TASK ITEM - An exact copy of the entries is needed, with every picture left out.

TASK INPUTS -
+---+
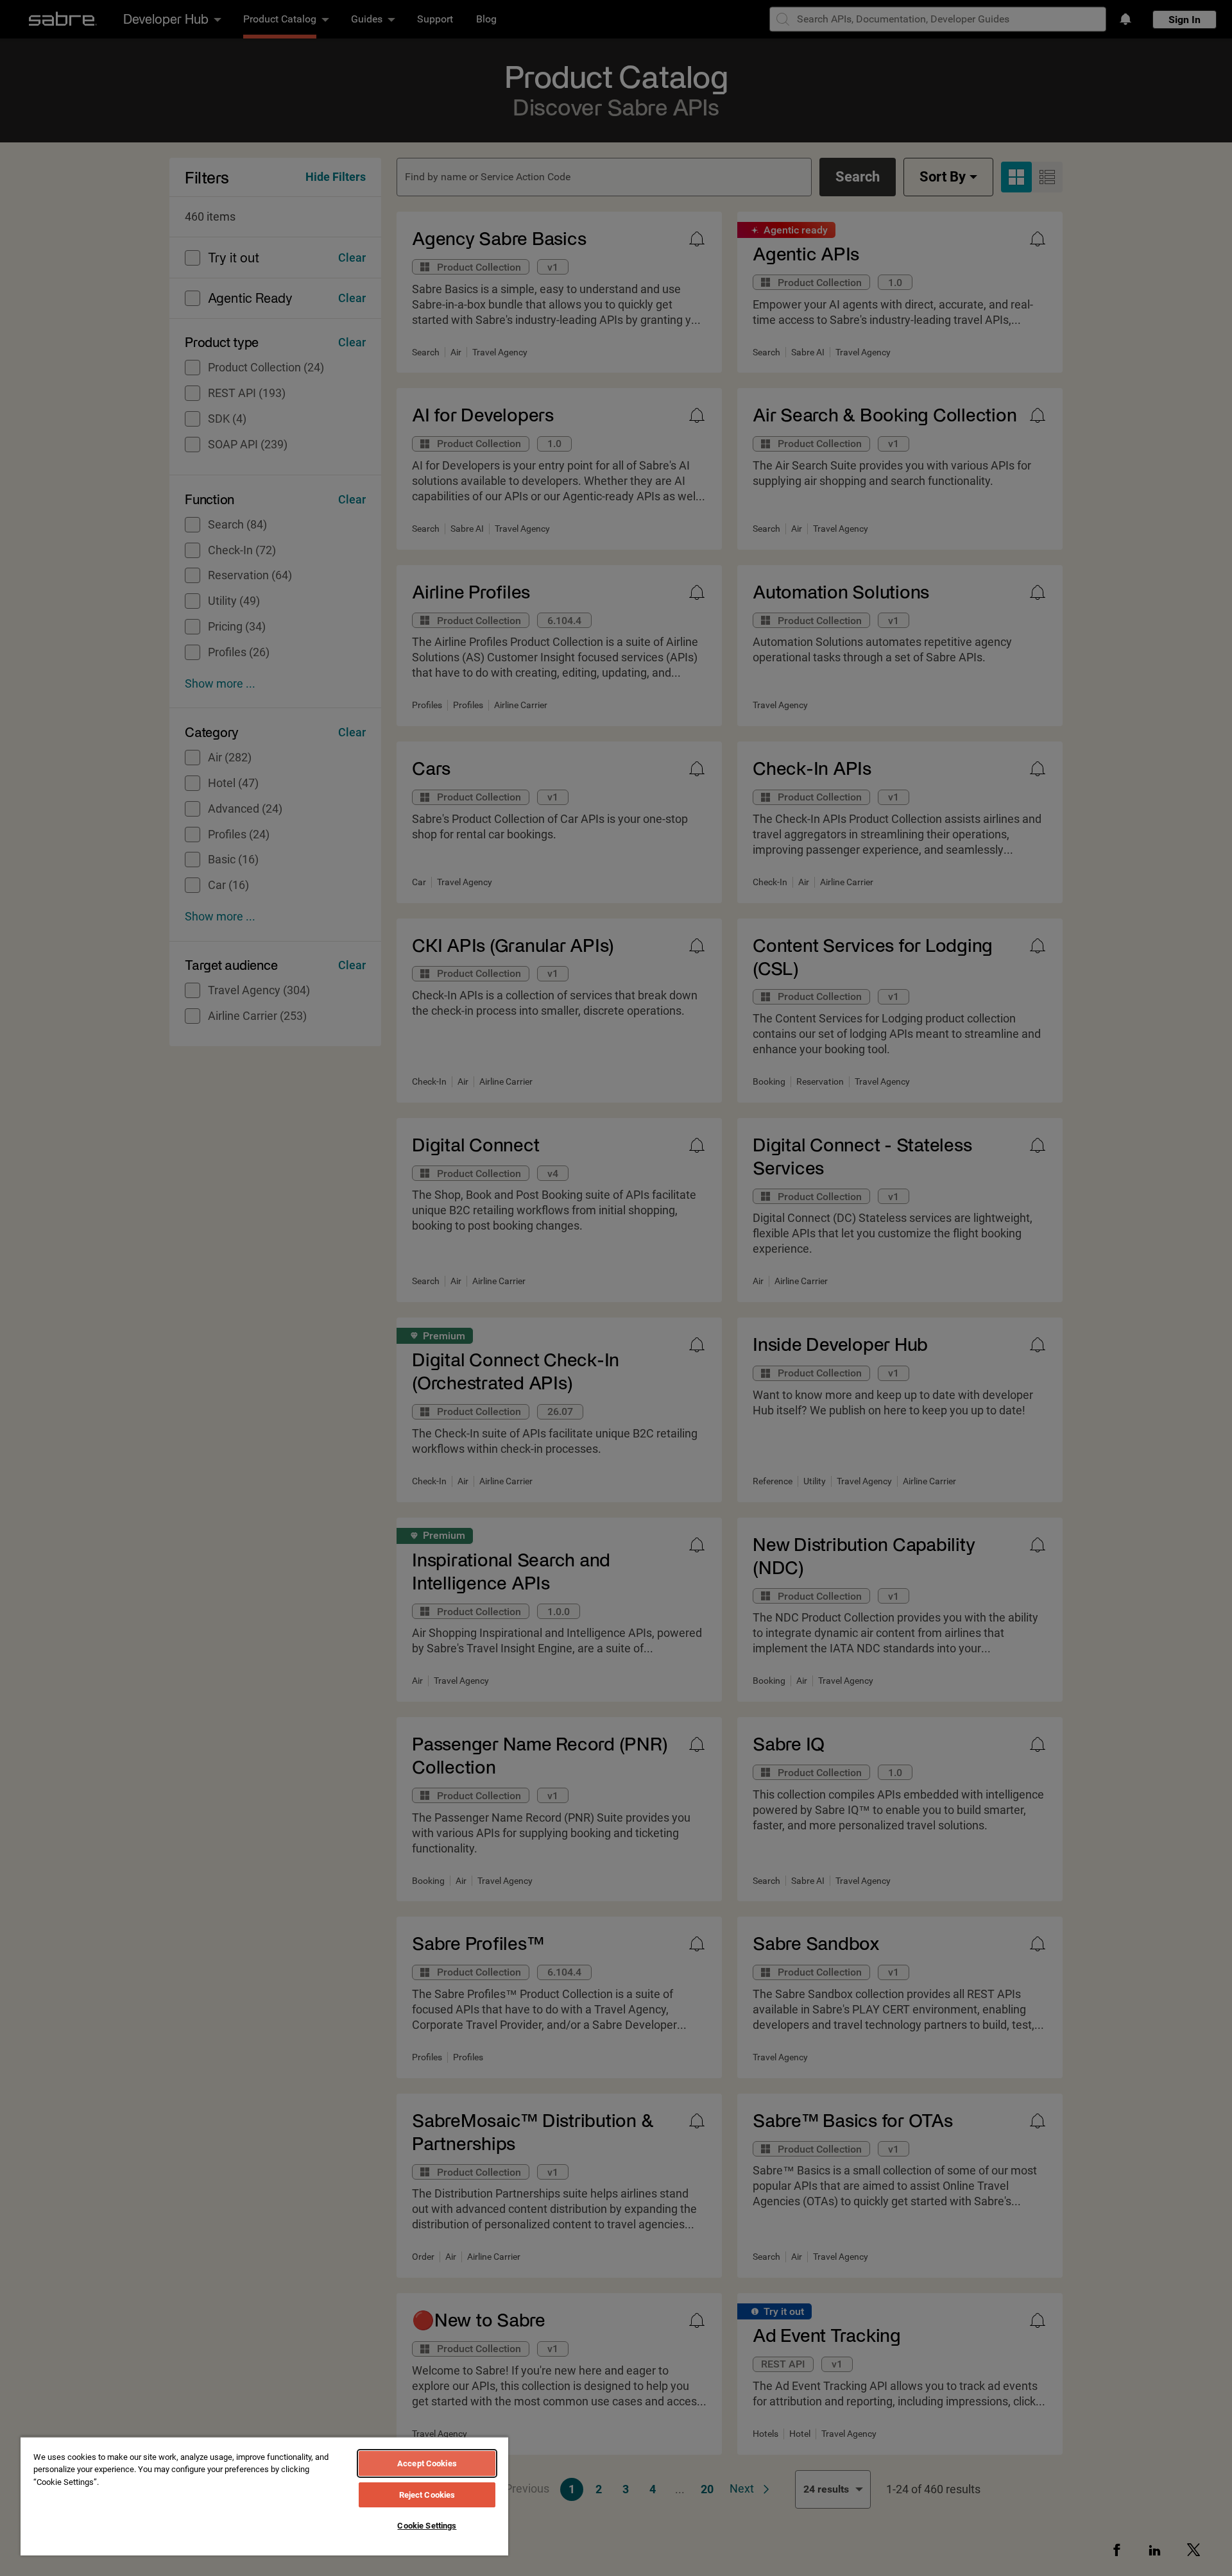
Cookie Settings (426, 2525)
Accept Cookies (427, 2463)
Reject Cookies (427, 2495)
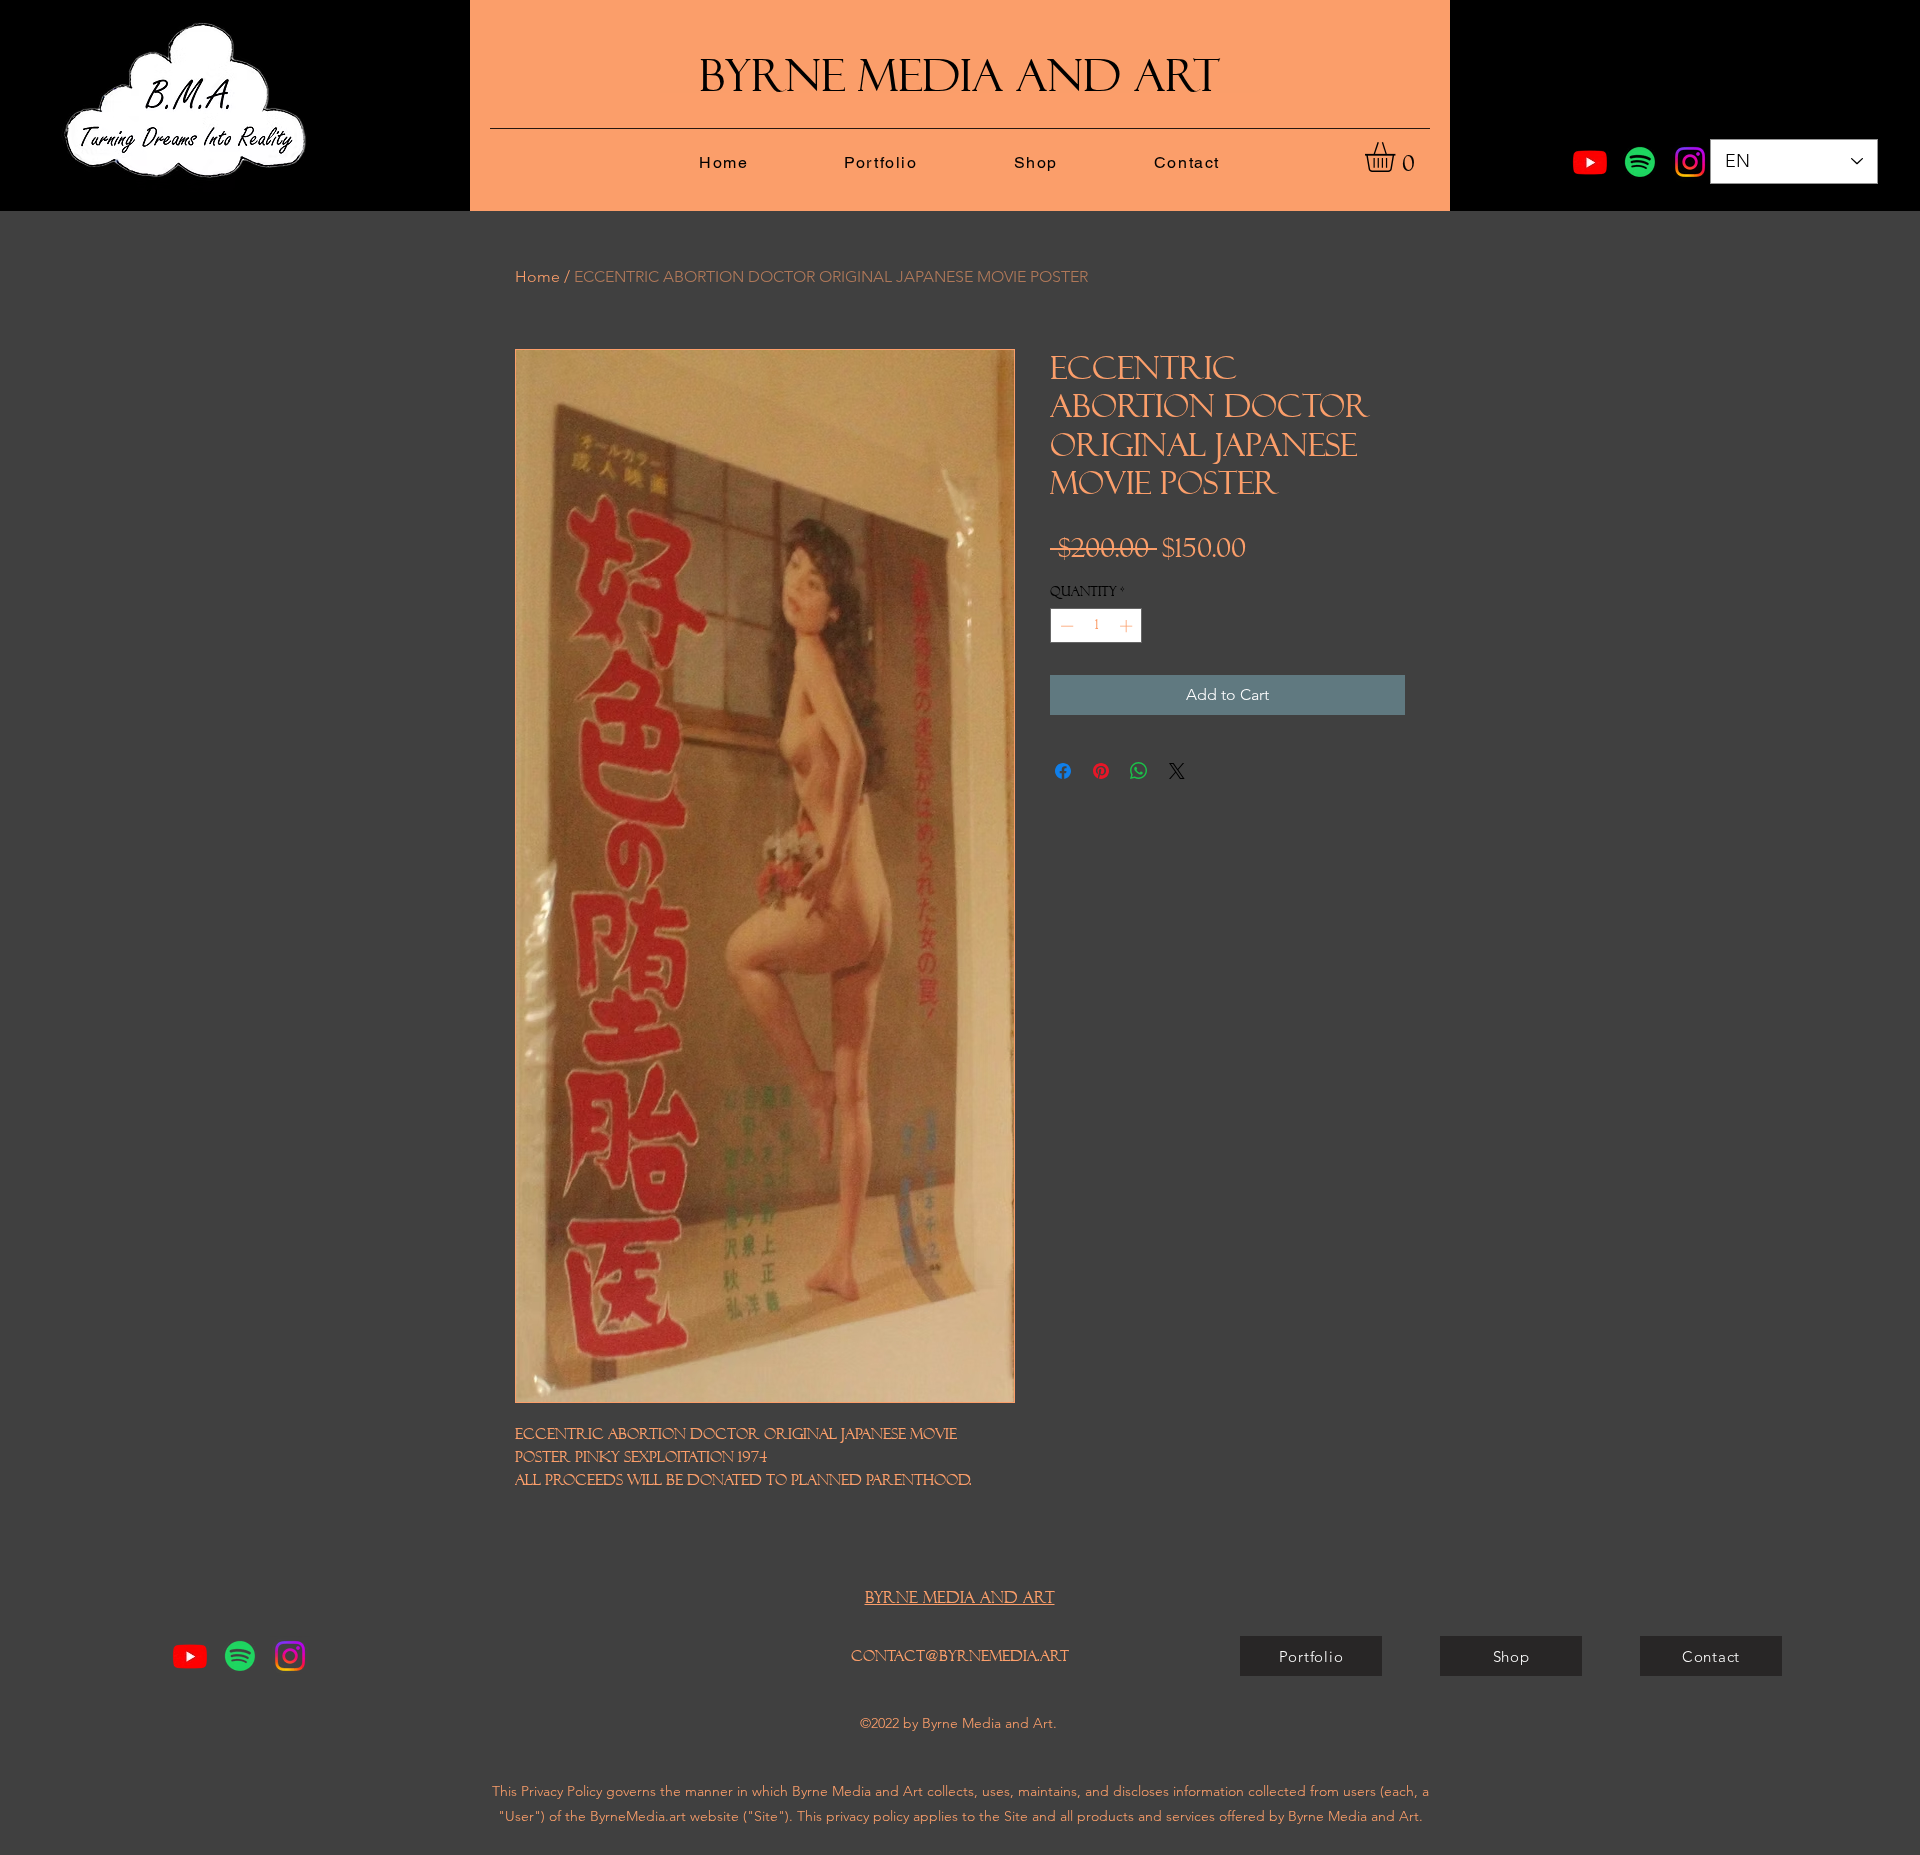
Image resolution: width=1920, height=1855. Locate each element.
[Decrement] (1065, 626)
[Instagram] (1690, 162)
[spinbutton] (1096, 626)
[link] (1397, 157)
+---+
RESULT -
Cookie Settings (426, 2525)
Accept Cookies (427, 2463)
Reject Cookies (427, 2495)
Image resolution: width=1920, height=1855. Locate each element.
[Decrement] (1065, 626)
[Instagram] (1690, 162)
[spinbutton] (1096, 626)
[link] (1397, 157)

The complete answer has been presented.